Instruction A:
In the Clara Bow article, what is the title of the Turner Classic Movies documentary?
Instruction B:
Please update the part of the Clara Bow article that opens with the words "America's red-hot sweetheart" and closes with "reviled for it.", putting "the Bronx" in place of "Brooklyn".

Document text:
━━━━━━━━━━━━━━━━━━━━━━━━━━━━━━
America's red-hot sweetheart

Clara Bow biographer David Stenn talks about how this poor abused beauty from Brooklyn became Hollywood's first real sex icon -- and why she was so reviled for it.

Published June 10, 1999 4:00PM (EDT)

"A rogue -- But her manner was gay and delicious.

She could make a Baptist preacher choke

With laughter over a dirty joke."

-- Joseph Moncure March, "The Wild Party"

When March described a redheaded flapper in his notorious 1928 verse novel, he must have modeled her on Clara Bow, who had been dubbed the "It" girl two years earlier. From 1925 to 1933, the entire moviegoing world knew this ravishing live wire as the epitome of the Jazz Baby, "naughty of eye" and "expressive-lipped" -- "cute, lecherous: lovable, treacherous."

Well, maybe not "treacherous" -- except in the minds of scandal-mongers and pop moralists. A jaw-dropping Turner Classic Movies documentary, "Discovering the 'It' Girl" (debuting Monday at 8 p.m. EDT, 5 p.m. PDT), reveals that Bow was a generous and plucky gal, on-screen and off. Her multifaceted beauty -- dreamy and kinetic, spellbinding and spine-tingling -- will mesmerize those who've never seen her. And her tale of triumph and woe will astonish those who've never heard of her.
━━━━━━━━━━━━━━━━━━━━━━━━━━━━━━
Records:
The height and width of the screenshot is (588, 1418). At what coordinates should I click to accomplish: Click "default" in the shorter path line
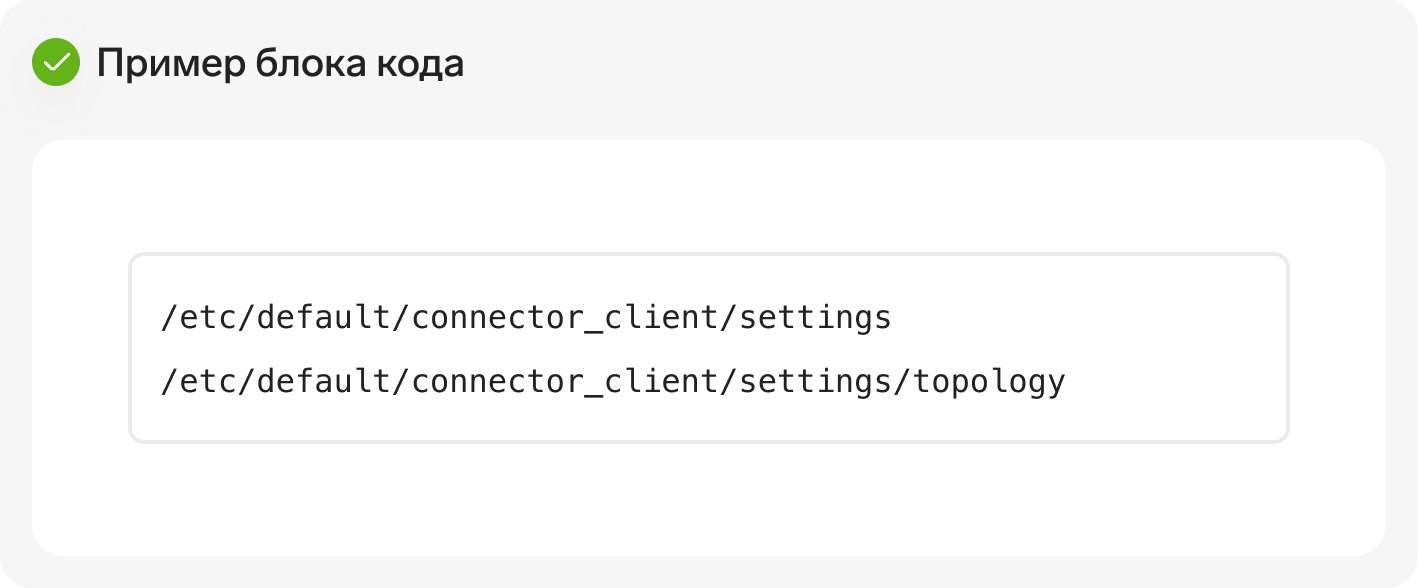point(325,318)
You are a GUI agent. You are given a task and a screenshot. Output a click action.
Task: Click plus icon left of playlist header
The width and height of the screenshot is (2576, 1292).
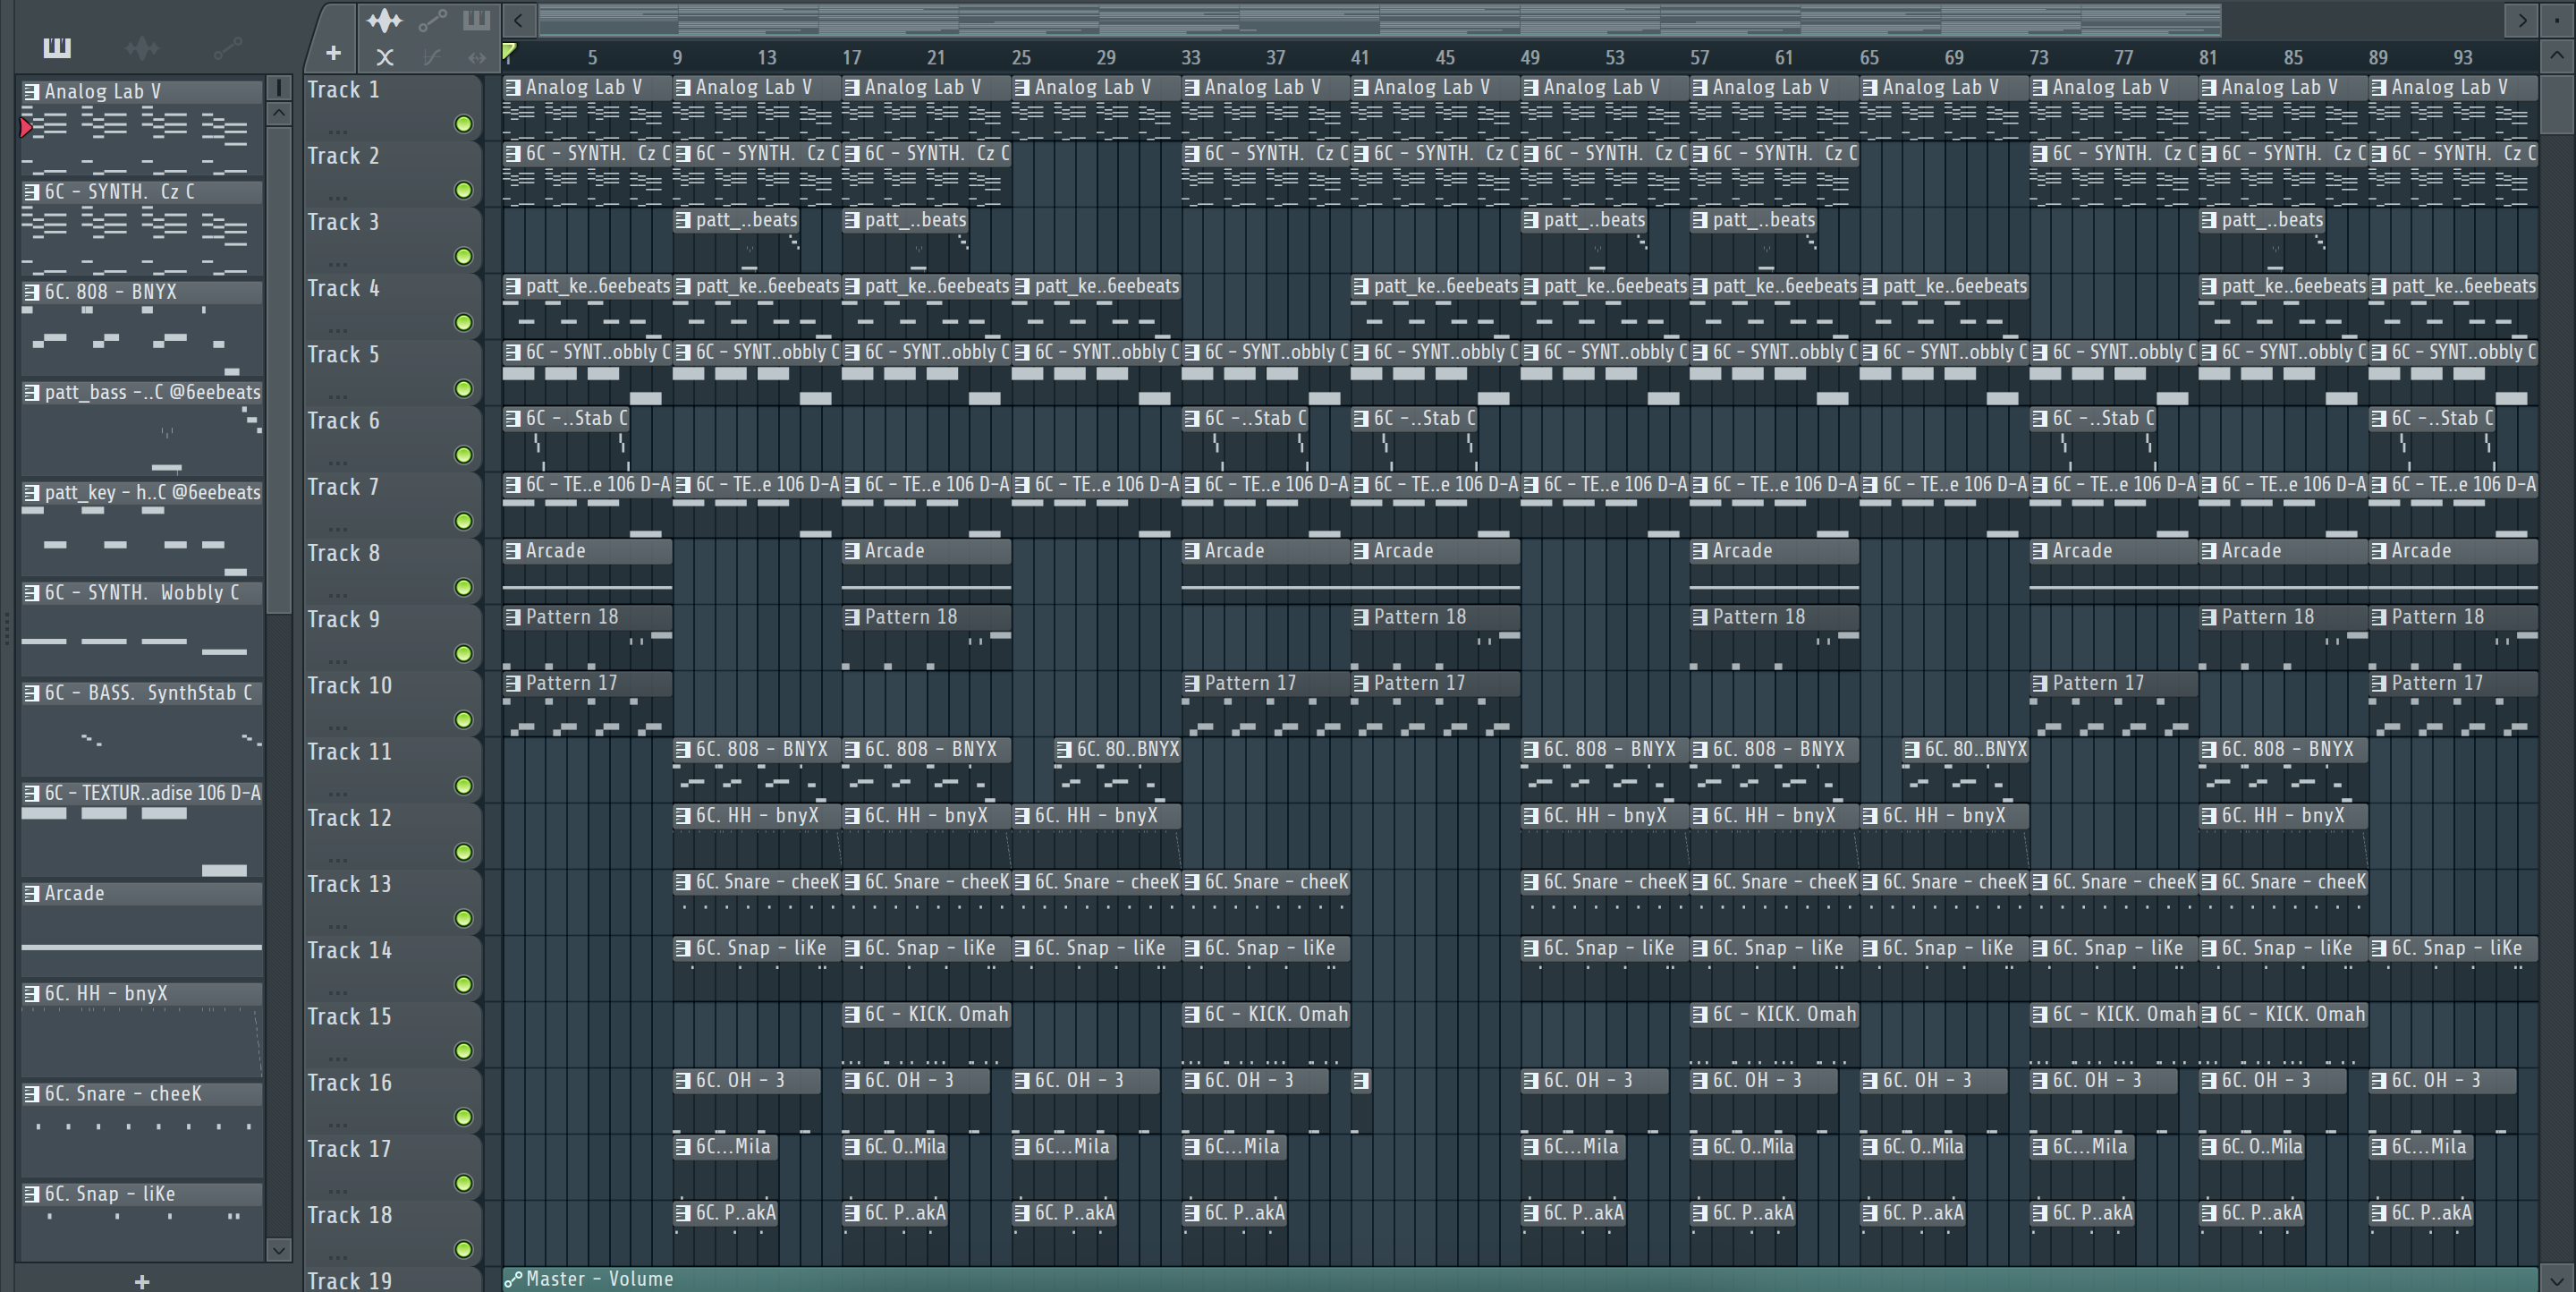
━━━━━━━━━━━━━━━━━━━━━━━━━━━━━━
Result A:
"Discovering the 'It' Girl"

Result B:
America's red-hot sweetheart

Clara Bow biographer David Stenn talks about how this poor abused beauty from the Bronx became Hollywood's first real sex icon -- and why she was so reviled for it.